En France, il y a des quotas pour l’emploi de personnes handicapées, parce qu’elles sont justement exclues à cause de leur handicap. Les personnes issues des quartiers vivent aussi une forme de handicap, c’est pourquoi je souhaite l’instauration de quotas pour normaliser le recrutement.

Quelles formes de « handicap » subissent ces personnes issues des quartiers populaires ?

Habiter dans une cité, c’est avoir un nom avec une consonance étrangère, c’est avoir une adresse sur ce territoire bien identifié, et les recruteurs ne dépassent pas la barrière de la première impression pour ces personnes issues de ces territoires.
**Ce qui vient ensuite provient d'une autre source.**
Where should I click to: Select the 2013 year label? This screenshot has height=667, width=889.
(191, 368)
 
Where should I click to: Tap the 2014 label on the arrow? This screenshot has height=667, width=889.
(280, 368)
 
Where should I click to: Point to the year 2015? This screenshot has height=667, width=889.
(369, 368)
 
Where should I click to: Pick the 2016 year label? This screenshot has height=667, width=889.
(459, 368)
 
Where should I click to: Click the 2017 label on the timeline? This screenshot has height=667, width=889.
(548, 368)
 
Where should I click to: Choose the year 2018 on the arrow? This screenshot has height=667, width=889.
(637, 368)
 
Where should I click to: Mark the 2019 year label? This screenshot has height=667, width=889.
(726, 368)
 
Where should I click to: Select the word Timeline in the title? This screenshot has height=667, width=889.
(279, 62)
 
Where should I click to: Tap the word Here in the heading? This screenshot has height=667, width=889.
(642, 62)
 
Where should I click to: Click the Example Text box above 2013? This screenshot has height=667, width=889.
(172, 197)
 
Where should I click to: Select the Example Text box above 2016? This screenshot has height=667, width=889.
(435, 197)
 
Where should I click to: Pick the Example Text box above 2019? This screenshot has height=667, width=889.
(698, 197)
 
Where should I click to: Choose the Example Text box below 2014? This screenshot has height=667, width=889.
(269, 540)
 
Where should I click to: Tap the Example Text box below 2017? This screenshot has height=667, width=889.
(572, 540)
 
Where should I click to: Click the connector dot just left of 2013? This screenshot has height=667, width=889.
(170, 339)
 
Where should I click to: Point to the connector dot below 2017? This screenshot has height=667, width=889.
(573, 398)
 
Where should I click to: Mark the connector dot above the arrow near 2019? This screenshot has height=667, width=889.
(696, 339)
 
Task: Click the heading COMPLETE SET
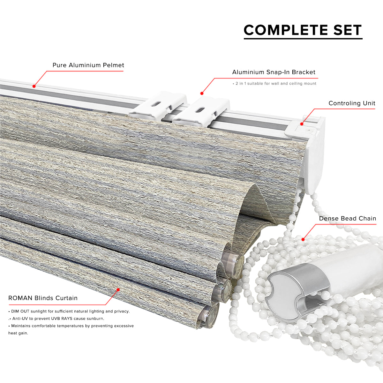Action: pos(303,30)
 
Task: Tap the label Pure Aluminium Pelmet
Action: pos(88,65)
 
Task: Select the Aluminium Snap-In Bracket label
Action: pos(274,72)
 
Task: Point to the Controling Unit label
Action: pos(352,103)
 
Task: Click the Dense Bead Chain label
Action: pos(348,219)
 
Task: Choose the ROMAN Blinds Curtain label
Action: pos(43,298)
La sélection se fait naturellement sur certains critères, et bien souvent ce sont des critères d’exclusion et de discrimination.

Si l’Etat était garant de cette cohésion, il éviterait de fait ce sentiment d’exclusion grandissant, qui fait que les citoyens s’emparent du drame de George Floyd ou d’Adama Traoré pour exprimer ce malaise. L’Etat doit s’emparer de ce sujet en appliquant des critères simples, ça fait 20 ans qu’on parle de ce sujet et il n’y a toujours pas de diversité dans toutes les couches de la société, comme les médias ou la justice. Harry Roselmack n’est plus un symbole suffisant, il faut passer à l’étape supérieure. On ne peut plus se contenter de symbole historique, nous avons besoin de symboles d’aujourd’hui.

Pourtant des solutions existent pour l’emploi de ces personnes ?

Tous les systèmes mis en place se révèlent être des échecs. Que ce soit la politique de la ville, les contrats aidés, ces dispositifs ont échoué. Le recours au quota est la solution la plus concrète pour réinclure les gens de cités.

Comment imaginez vous la mise en place de ces quotas ?

J’aimerais que l’on impose la moitié des salariés issus de la diversité dans l’administration et la fonction publique, et légiférer pour la mise en place de quotas dans les entreprises de plus de 50 salariés. On dépasse le dispositif de la zone franche, qui reposait sur une contrepartie avec un abattement fiscal. Là, il n’y a pas de contrepartie. L’Etat sait mettre en place des critères pour certaines choses comme le logement social, l’étape d’après, c’est l’instauration de quotas pour l’emploi de ces personnes issues de la diversité. Il s’agit de courage politique.

Ne pensez-vous pas que l’instauration de quotas serait un aveu d’échec pour l’Etat ?

L’Etat doit enfin reconnaître son échec. Depuis l’enterrement du rapport Borloo, jusqu’à aujourd’hui, aucune mesure en ce sens n’a été prise. C’est une question de courage politique, il faut reconnaître ces minorités. C’est un des enjeux majeurs de cette crise, comment les gens de la 3e ou 4e génération vont enfin se sentir français à part entière et non pas entièrement à part ? Il faut dépasser ce qu’il s’est passé avec Adama Traoré, c’est une question judiciaire, le mal est plus profond.

Pourquoi cette proposition a-t-elle tant de mal à se faire une place dans le débat ?

Parce que l’argument principal revient à dire « on veut une Fatima parce qu’elle est compétente », c’est l’argument de la compétence. Pas le lieu d’origine ou le paraître, mais la compétence. A compétences égales aujourd’hui, ces personnes ne sont pas embauchées, ou trop peu. La machine est grippée. Il n’y a pas assez de minorités. Quand un jeune qui a fait une bêtise se fera condamner par un juge qui s’appelle Mohamed, qui pourra lui dire droit dans les yeux « tu as déconné pour telle raison », le rapport qu’auront ces jeunes avec l’Etat, la justice, la police, changera.